Everybody drop your pencils at 10am

When I was in grade 5 we had this supply teacher one day. Our regular teacher was a strict bible-thumper beat you with a stick type, so we had high hopes for good hijinx. Somehow through that adolescent shared vision model, we all agreed to drop our pencils precisely at 10am, the idea being it would create a great sound on our portable classroom floor.

We expected a laugh. We instead go the privilege of writing out 5 dictionary pages at lunch hour.

AT&T is now facing the same sort of prank.  There is a call to have everyone rev up their mobile data devices at noon on friday. Operation Chokehold is on @ noon pacific. A site called ‘fake steve’ is suggesting it.
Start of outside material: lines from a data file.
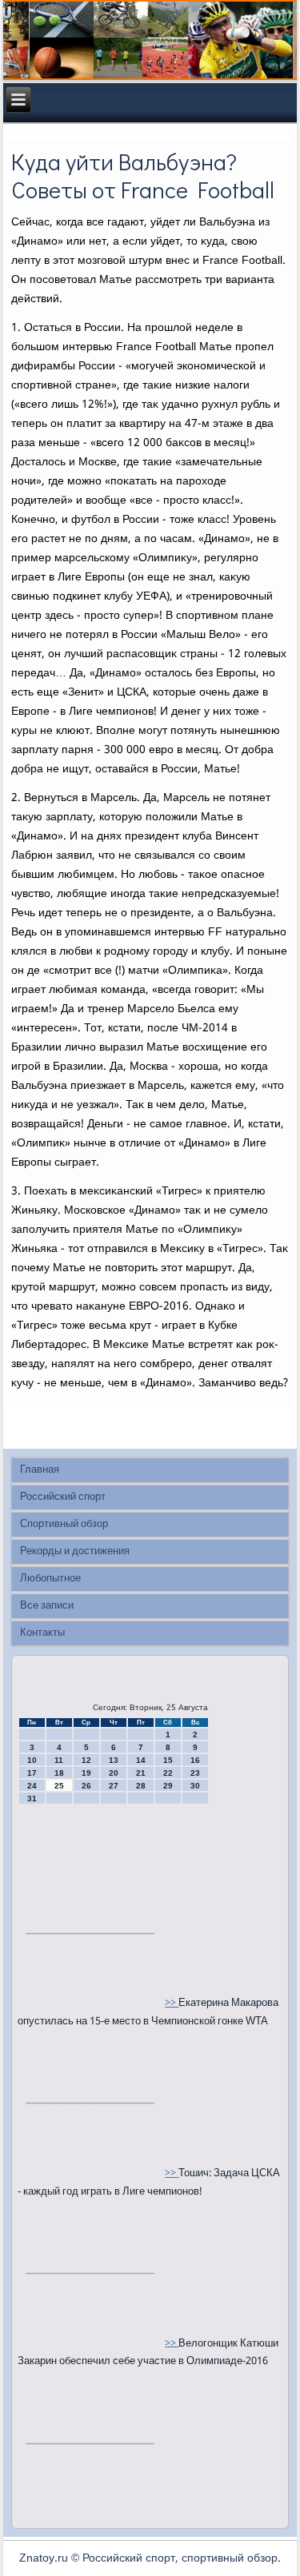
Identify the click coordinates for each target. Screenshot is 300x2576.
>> (171, 2003)
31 (32, 1798)
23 (195, 1773)
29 (168, 1785)
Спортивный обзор (64, 1524)
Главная (39, 1470)
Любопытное (50, 1578)
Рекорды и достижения (75, 1551)
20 (113, 1773)
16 (195, 1760)
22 (168, 1773)
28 (141, 1785)
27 (113, 1785)
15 (168, 1760)
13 (113, 1760)
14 (141, 1760)
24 (32, 1785)
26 (86, 1785)
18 (59, 1773)
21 (141, 1773)
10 (32, 1760)
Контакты (42, 1633)
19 (86, 1773)
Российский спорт (63, 1497)
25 (59, 1785)
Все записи (47, 1606)
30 (195, 1785)
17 (32, 1773)
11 (58, 1760)
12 (86, 1760)
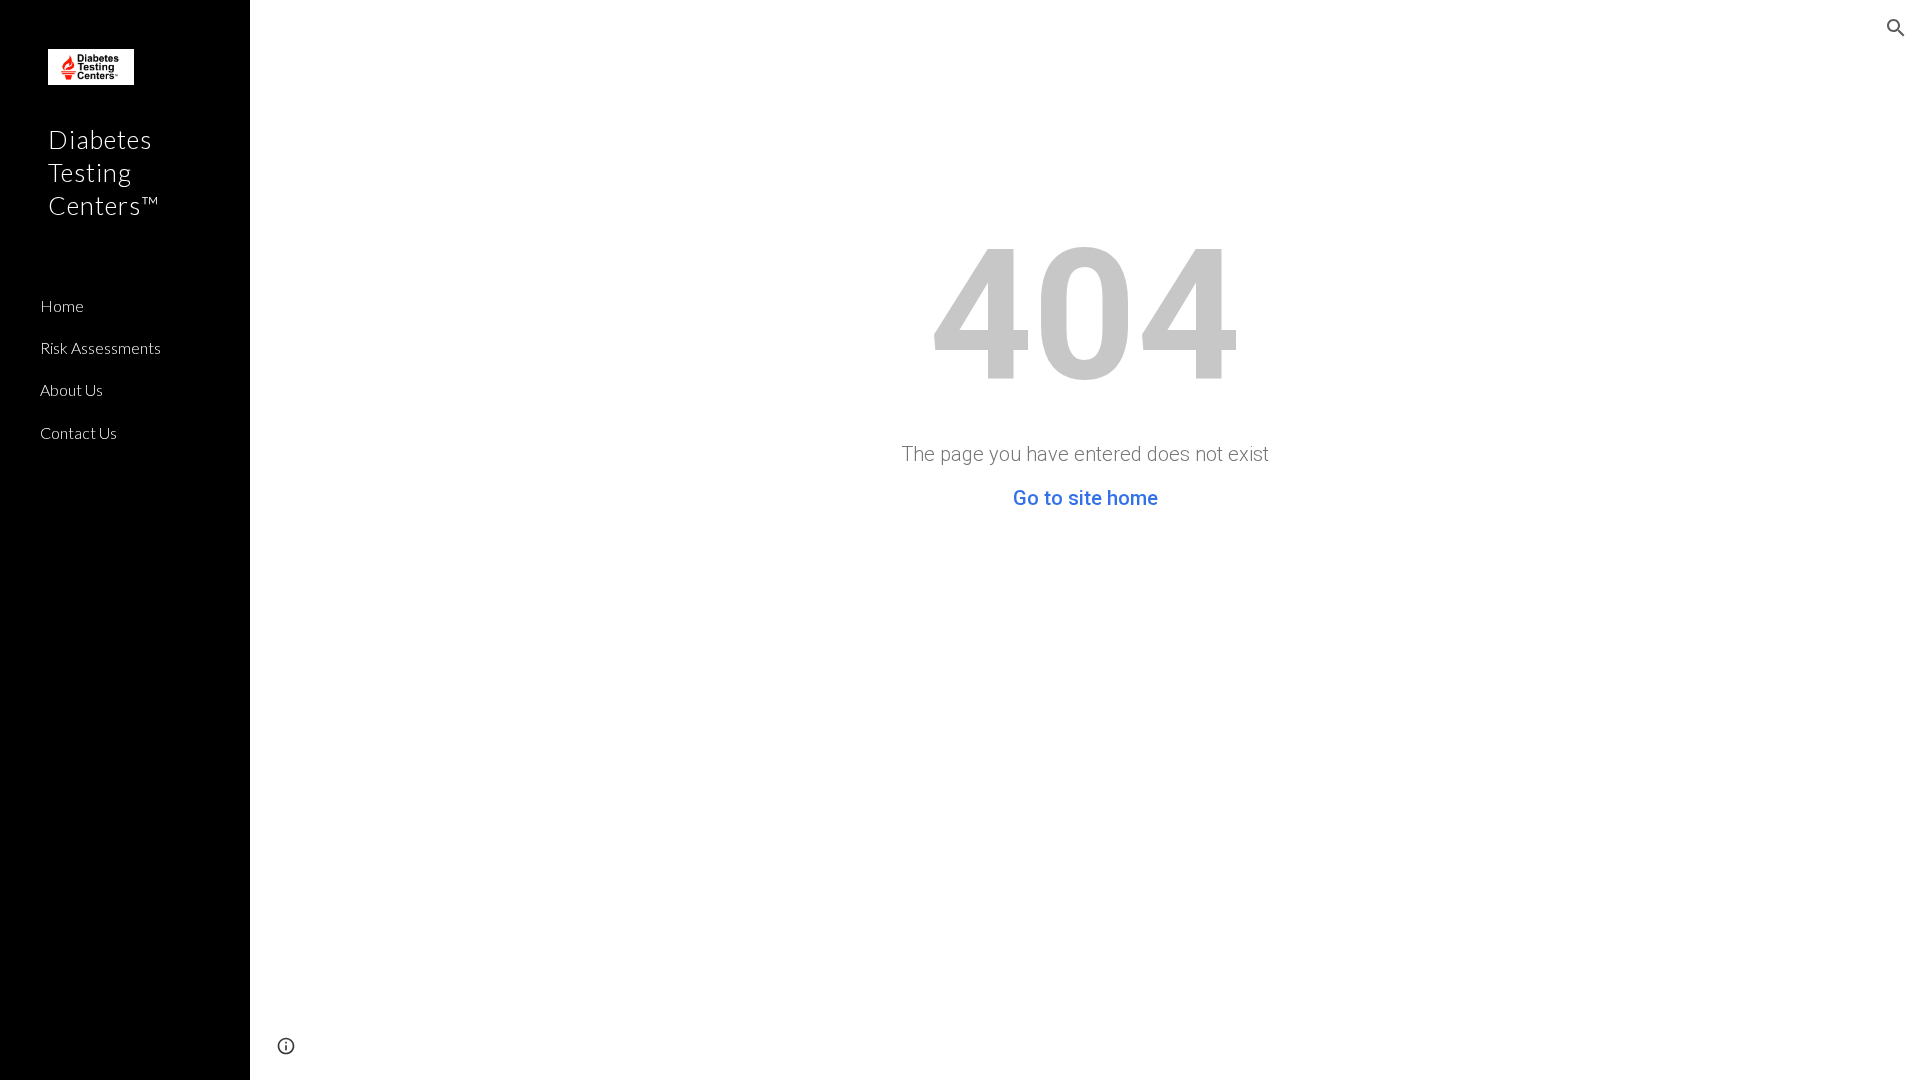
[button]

What could the prank accomplish? Well, networks are highly oversubscribed. They are designed for the expected peak-normal traffic. My grade 5 classroom didn’t fall to bits from pencils falling, and its unlikely AT&T will catch fire. But it could make things miserable for the people on the network for an hour or so. Its more like ‘@ 10 stab your neighbour with your pencil’.
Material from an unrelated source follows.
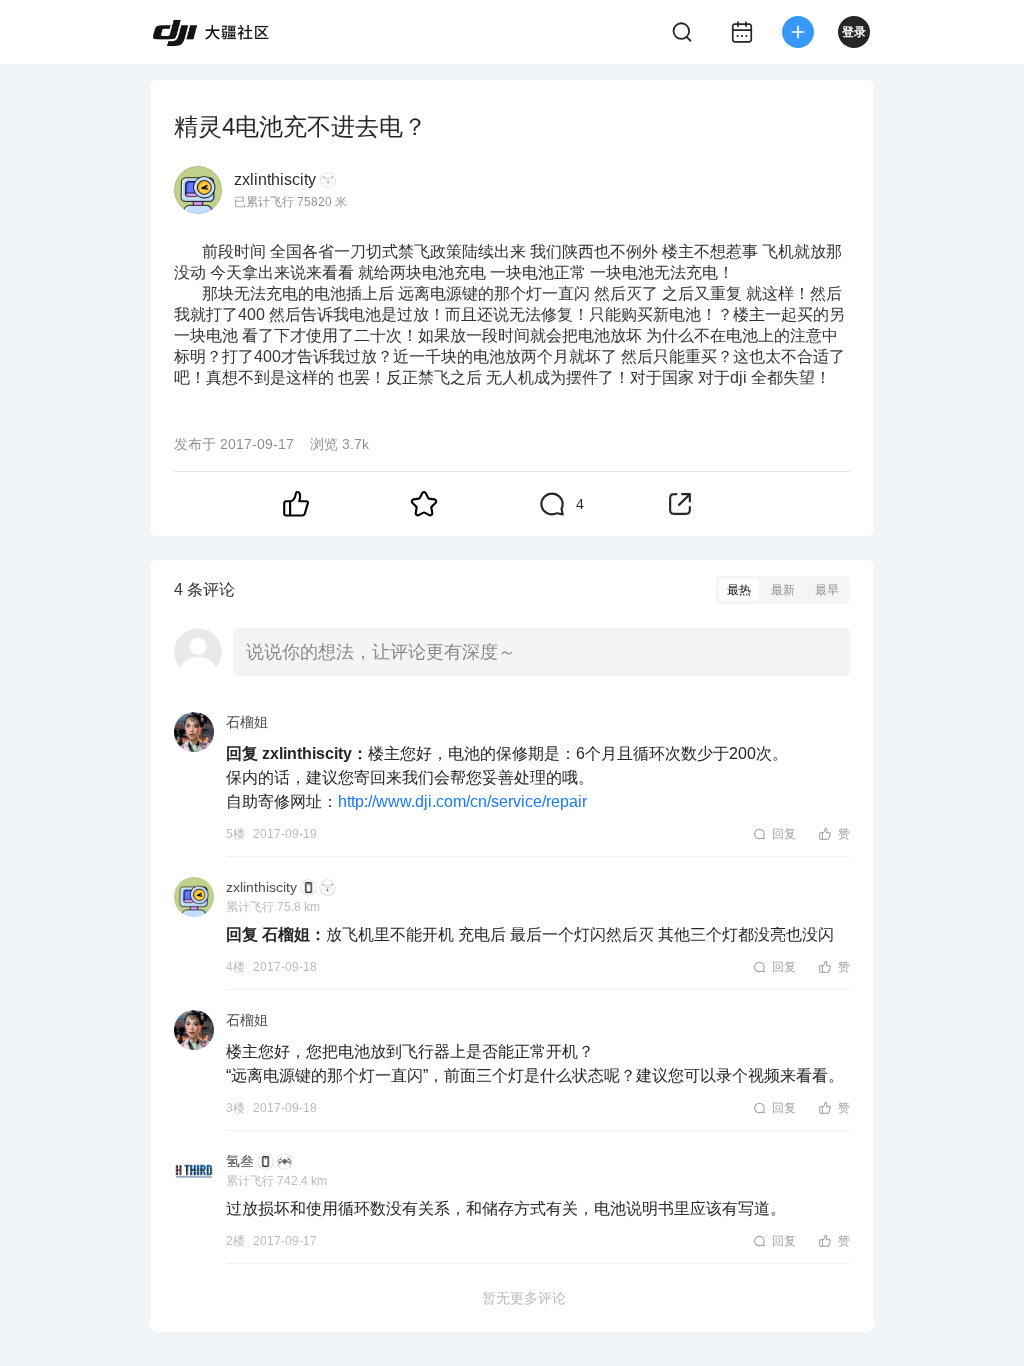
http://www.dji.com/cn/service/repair (462, 801)
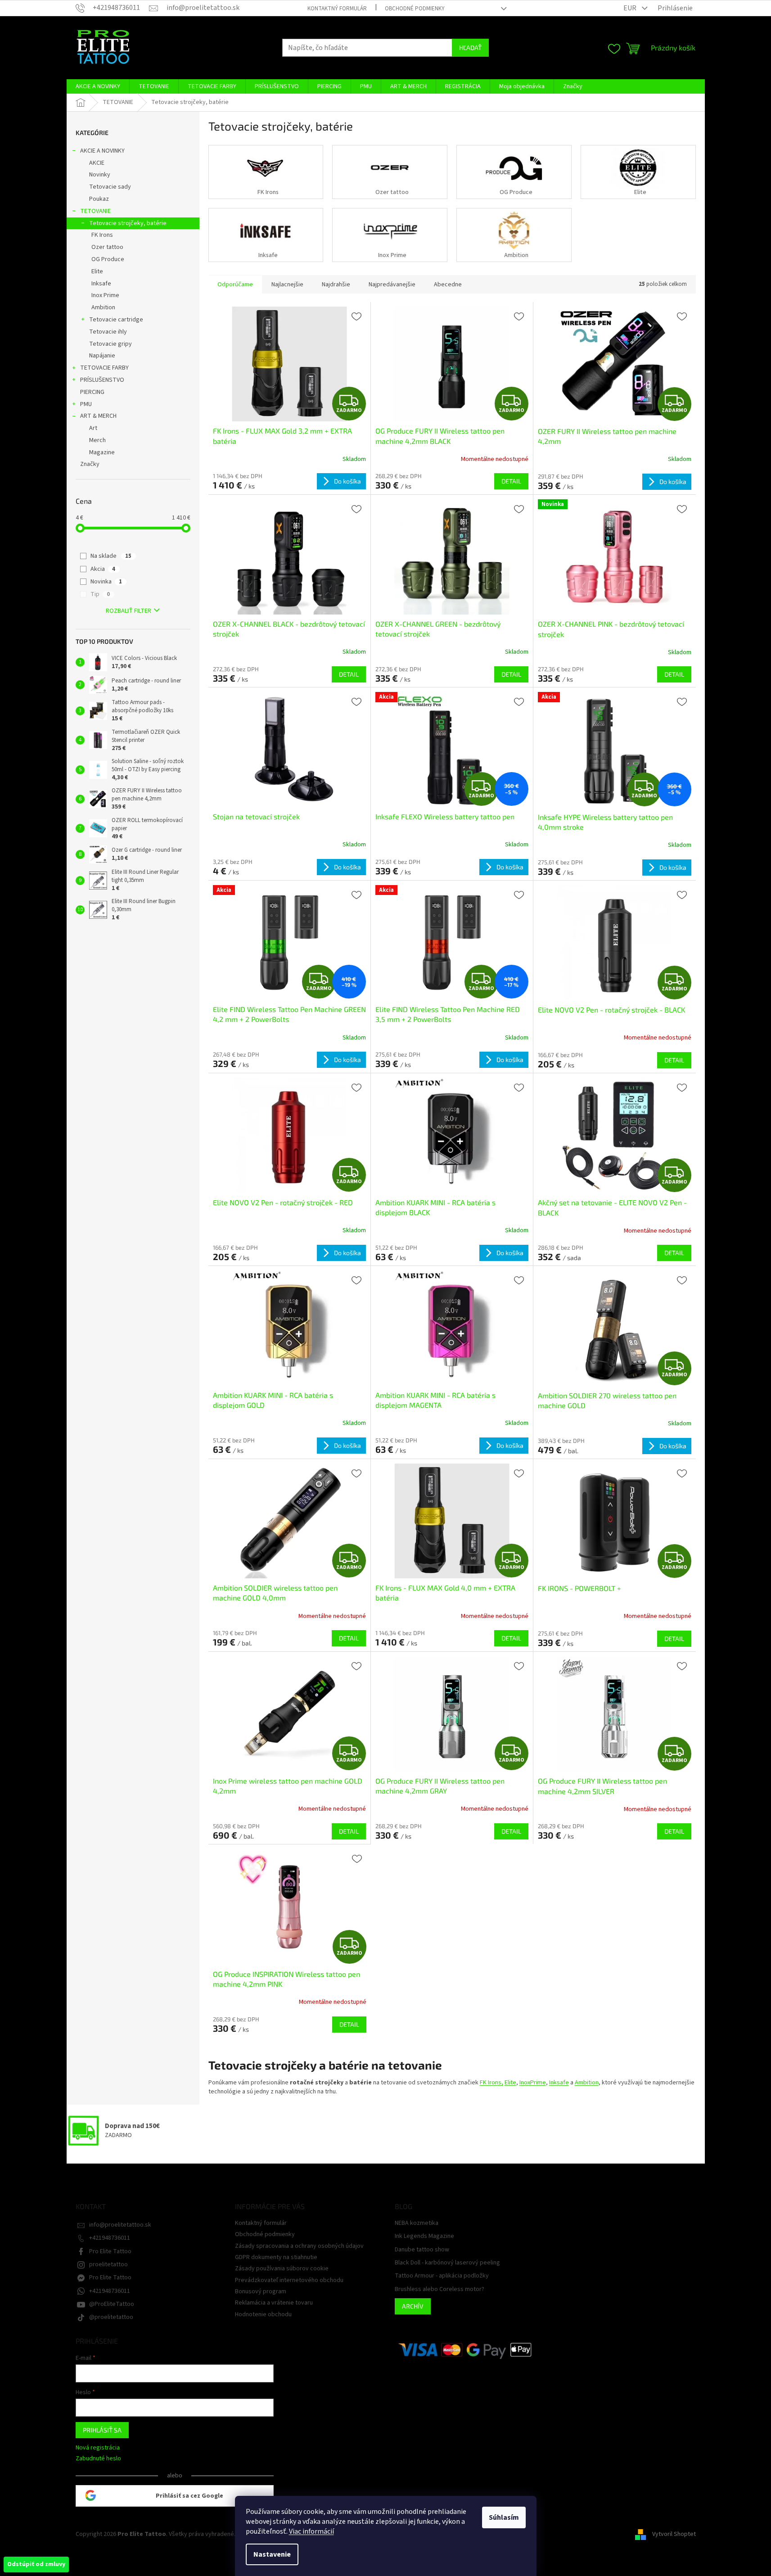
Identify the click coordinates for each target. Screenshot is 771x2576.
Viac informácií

One suggestion I theorised with a customer was, what if somewhat wrote a truly malicious application. It worked sort of like a seti@home where it ran in the background and it gave something of value to people when they saw their internet connection idle. Perhaps it would be a reward points system for who sent the most bandwidth, and the top 5 each month got a prize. This would cost the consumer nothing, the application provider nothing, and would wreck every residential ISP in the world. Whenever your machine went idle it would transmit and receive at full rate from others in the network.

The internet is a shared medium, and requires all parties to have a common interest in making it work. Providers, applications, consumers. When it was created, this shared interest was obvious, everyone knew everyone by name. Today, i have not introduced myself to most of my Internet neighbours. I’m sure they’re nice.

So, eyes peeled for 12PST friday for AT&T pencil drop.